# START OF Records shown
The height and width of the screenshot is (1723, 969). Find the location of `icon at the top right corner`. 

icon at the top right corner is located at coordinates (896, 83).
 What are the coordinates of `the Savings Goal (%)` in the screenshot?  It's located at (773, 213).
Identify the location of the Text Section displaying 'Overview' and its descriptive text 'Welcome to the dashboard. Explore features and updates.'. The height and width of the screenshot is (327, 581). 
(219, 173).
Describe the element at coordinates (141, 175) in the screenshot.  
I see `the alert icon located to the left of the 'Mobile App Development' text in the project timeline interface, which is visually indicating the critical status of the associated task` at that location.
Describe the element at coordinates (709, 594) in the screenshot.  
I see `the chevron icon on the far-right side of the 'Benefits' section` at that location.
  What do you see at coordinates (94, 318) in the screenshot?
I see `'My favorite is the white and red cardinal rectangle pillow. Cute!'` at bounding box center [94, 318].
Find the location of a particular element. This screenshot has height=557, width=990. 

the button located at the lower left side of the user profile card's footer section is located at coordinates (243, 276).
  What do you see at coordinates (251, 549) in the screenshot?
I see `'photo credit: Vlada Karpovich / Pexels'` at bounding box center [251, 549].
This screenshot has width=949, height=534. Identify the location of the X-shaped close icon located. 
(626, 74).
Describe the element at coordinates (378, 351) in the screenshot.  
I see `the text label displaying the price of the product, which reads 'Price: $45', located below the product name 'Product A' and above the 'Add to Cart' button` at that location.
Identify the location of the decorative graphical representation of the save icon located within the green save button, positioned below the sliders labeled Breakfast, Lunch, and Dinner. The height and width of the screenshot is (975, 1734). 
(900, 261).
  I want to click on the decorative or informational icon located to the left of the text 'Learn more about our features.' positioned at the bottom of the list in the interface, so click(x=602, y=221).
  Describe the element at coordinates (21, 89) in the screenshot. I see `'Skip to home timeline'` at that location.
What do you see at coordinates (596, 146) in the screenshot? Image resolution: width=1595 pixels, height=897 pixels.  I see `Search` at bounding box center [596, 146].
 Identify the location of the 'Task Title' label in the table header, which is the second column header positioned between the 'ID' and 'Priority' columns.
# END OF Records shown
Render the listing from its start through the line containing "icon at the top right corner is" as a two-column CSV with the headers input and output, one row per entry. Put each field in quotation marks and replace line breaks with spaces.

### Output of the exercise
input,output
"The height and width of the screenshot is (1723, 969). Find the location of `icon at the top right corner`.","icon at the top right corner is located at coordinates (896, 83)."